Watching the White Sox
Megan herself continues to do well. Since I last came through Chicago she's continued to leverage her talent as a graphic artist in a lucrative, niche role. I'd never heard of this type of work before she told me how she was regularly getting sent around the U.S. and, on occasion, to events abroad in the capacity of "knowledge worker".

From what I gather, a "knowledge worker" is an artist who works at corporate conventions and conferences as notetaker and illustrator. Rather than have the attendees trouble themselves to focus their attention on the topic at hand by taking notes, Megan does it on-the-fly for everybody. She captures the gist of the speech, simultaneously taking notes and improvising accompanying illustrations on an enormous whiteboard at the front of the conference hall. These accompany whatever corporate keynote or breakout session has brought executives and employees together. Her interpretation is recorded and sent out on DVD after the conference. Megan receives amounts between hundreds to over a thousand dollars for each day's work.

David in Stacks of Harold
Washington Library Center
This is not the kind of travel Megan prefers. She tends to journey independently in remote parts of Asia: Outer Mongolia, Burma, the countries whose names end in "-stan". Knowledge workers are sent not to countries whose names end in "-stan" but again and again to the same suburbs that host corporate conferences: Northern Virginia outside Washington D.C., Northern New Jersey outside New York City. Occasionally, she does get work in further-flung and more exotic locales. Wherever she goes, Megan is sensible enough to milk the trips by staying on and adding days to explore the city and its attractions after each conference.

Good to hang out and see you doing well, Megan. Thanks for hosting me yet again. I hope there will be some gig that brings you up to Montréal once I'm settled in there...

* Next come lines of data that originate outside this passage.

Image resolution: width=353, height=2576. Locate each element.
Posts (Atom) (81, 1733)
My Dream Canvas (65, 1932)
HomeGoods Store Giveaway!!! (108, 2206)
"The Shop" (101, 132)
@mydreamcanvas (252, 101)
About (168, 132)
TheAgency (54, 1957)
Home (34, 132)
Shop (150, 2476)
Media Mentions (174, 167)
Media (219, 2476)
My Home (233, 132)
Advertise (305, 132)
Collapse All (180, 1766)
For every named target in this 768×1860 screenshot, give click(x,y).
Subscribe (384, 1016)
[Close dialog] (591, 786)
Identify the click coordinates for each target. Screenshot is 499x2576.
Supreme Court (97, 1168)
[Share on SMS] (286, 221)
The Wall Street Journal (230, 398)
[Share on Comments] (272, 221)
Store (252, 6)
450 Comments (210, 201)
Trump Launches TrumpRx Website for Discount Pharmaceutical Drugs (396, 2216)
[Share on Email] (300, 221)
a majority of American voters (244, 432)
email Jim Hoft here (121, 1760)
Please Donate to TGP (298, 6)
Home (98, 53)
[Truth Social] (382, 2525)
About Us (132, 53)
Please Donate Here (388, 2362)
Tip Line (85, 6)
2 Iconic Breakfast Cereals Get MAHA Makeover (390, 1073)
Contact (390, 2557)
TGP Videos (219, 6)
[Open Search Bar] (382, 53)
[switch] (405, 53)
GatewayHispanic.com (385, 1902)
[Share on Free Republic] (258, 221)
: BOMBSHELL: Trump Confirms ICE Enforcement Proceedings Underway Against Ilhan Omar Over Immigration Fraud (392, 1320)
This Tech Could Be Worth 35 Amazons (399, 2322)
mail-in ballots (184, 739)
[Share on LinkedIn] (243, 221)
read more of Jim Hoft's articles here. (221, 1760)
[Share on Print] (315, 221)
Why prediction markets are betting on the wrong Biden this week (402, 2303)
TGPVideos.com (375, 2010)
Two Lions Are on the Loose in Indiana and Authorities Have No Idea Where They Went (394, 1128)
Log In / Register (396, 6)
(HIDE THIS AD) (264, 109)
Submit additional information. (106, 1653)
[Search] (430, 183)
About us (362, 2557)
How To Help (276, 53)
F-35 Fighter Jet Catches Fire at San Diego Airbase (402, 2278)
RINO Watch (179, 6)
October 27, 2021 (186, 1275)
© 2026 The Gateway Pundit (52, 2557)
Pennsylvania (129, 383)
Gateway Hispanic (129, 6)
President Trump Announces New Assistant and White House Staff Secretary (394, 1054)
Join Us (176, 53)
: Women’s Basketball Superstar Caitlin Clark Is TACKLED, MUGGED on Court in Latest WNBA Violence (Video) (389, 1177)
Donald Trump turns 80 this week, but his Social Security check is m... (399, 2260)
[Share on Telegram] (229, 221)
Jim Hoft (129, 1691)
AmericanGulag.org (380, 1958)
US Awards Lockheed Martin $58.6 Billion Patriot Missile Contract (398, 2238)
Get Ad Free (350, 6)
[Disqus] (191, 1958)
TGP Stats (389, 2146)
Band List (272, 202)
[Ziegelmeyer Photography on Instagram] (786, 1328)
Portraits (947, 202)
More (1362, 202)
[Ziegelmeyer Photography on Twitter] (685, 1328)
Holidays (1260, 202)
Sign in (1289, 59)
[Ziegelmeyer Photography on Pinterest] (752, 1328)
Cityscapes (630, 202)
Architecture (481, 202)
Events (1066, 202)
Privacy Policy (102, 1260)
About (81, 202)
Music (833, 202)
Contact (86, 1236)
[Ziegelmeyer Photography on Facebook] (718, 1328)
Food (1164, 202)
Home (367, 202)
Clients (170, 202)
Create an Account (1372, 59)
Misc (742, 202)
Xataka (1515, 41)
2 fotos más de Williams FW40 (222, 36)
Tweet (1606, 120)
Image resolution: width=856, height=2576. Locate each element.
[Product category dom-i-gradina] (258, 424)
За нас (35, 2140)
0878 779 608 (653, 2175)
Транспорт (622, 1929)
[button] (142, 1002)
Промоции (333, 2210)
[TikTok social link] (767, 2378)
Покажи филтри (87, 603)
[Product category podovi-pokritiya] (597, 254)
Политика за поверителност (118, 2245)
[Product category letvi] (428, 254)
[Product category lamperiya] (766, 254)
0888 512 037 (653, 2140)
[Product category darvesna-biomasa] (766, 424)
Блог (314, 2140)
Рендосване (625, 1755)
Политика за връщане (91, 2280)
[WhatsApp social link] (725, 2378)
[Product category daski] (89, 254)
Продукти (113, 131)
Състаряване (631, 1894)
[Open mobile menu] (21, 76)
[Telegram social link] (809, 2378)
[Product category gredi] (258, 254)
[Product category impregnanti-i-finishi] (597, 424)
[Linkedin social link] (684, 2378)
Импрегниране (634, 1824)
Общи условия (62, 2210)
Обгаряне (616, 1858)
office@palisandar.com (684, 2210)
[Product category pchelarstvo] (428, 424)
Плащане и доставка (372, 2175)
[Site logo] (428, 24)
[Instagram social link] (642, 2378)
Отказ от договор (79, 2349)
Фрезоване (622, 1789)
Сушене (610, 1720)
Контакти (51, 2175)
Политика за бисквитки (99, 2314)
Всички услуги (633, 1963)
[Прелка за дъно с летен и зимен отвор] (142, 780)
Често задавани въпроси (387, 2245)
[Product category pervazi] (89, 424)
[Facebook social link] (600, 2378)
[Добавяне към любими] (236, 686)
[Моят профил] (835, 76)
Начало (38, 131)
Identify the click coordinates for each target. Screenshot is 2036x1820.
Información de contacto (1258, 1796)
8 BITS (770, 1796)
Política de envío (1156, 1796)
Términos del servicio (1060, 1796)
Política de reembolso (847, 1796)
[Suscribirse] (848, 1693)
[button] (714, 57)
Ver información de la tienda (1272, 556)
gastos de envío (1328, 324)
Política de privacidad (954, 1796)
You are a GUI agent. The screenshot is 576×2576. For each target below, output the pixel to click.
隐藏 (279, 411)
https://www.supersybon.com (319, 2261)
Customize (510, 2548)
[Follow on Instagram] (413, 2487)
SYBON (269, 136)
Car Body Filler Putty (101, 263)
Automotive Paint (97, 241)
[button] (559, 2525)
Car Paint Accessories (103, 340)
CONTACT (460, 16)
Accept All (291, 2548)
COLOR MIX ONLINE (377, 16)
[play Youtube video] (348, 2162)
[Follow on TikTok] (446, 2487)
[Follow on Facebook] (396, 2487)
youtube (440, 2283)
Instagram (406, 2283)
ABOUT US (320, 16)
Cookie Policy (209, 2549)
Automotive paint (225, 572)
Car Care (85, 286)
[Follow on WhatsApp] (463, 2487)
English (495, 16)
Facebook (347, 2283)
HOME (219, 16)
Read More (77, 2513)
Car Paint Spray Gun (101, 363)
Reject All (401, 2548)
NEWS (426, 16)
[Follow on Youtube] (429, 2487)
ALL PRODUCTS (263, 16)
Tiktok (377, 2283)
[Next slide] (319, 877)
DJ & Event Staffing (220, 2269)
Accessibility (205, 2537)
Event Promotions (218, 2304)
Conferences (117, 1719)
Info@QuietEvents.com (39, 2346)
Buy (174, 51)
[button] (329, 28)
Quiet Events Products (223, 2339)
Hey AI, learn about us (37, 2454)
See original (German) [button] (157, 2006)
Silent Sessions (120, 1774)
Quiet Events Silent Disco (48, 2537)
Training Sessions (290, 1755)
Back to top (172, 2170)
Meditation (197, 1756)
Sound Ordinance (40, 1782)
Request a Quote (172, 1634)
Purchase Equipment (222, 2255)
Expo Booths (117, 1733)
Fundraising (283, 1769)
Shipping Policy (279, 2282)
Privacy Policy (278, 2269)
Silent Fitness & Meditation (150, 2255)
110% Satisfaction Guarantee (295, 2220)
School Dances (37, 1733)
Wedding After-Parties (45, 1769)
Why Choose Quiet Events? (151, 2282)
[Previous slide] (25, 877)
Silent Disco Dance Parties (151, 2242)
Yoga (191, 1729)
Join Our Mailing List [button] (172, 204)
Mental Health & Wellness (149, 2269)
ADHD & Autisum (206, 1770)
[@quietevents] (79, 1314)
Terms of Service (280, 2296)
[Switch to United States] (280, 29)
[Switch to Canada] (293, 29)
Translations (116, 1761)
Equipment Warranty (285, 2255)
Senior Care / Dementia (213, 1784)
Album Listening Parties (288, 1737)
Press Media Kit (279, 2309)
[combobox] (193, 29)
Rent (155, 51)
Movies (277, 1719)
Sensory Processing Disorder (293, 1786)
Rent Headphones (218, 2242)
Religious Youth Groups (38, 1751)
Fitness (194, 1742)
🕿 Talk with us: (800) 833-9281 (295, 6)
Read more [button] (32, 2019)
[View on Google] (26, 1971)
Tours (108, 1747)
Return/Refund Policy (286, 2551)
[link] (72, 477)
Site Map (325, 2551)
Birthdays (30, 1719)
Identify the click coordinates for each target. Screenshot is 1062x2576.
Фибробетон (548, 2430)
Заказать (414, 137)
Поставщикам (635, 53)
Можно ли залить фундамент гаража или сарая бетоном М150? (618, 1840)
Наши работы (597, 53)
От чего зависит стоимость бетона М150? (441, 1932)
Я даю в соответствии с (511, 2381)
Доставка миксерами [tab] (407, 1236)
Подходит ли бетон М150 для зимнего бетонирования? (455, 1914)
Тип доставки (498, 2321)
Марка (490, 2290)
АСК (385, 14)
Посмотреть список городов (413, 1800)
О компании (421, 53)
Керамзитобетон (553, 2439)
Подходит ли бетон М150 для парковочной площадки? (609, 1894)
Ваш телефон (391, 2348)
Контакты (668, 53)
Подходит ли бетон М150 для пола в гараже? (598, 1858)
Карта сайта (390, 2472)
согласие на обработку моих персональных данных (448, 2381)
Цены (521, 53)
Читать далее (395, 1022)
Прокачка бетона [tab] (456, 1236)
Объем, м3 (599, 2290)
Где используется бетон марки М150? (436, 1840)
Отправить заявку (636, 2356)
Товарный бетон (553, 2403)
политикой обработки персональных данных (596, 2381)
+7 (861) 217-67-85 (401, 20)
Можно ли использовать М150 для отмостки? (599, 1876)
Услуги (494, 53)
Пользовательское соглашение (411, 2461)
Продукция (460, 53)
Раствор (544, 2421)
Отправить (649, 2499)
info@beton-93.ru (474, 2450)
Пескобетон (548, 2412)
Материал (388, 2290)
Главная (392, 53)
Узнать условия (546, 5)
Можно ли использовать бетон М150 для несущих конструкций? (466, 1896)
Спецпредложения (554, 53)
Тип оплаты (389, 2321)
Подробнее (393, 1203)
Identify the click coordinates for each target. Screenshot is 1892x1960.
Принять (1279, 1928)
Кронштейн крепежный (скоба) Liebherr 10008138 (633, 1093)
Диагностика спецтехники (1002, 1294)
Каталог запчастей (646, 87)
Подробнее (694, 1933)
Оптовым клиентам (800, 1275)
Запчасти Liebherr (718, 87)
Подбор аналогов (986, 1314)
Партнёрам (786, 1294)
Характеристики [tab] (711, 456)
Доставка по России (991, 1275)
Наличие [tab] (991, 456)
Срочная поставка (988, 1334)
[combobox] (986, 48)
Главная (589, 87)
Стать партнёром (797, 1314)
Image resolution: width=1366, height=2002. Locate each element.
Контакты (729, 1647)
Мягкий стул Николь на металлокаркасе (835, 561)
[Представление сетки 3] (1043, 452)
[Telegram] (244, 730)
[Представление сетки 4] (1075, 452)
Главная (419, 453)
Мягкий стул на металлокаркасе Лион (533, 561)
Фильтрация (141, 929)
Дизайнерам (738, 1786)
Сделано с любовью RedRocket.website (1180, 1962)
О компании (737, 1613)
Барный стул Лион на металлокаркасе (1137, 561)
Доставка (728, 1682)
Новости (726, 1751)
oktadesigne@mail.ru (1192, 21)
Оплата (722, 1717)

Speaking of moving on: it's time now for me to leave Chicago. This is as far west as I'll travel on this trip. I'm turning around and heading back to where I started: Québec City. At the moment, I'm at Union Station waiting for an overnight train. Ordinarily, I prefer to travel by rail but this Amtrak waiting hall has to be one of the least-pleasant places possible to kill time. The ceilings are low, there are more passengers crowded in than available seats, and the fluorescent lighting above does nothing to mask the worn, grubby state of the fixtures. I've spent a great week in Chicago. It's a shame that this has to be my last taste of the city when moving along.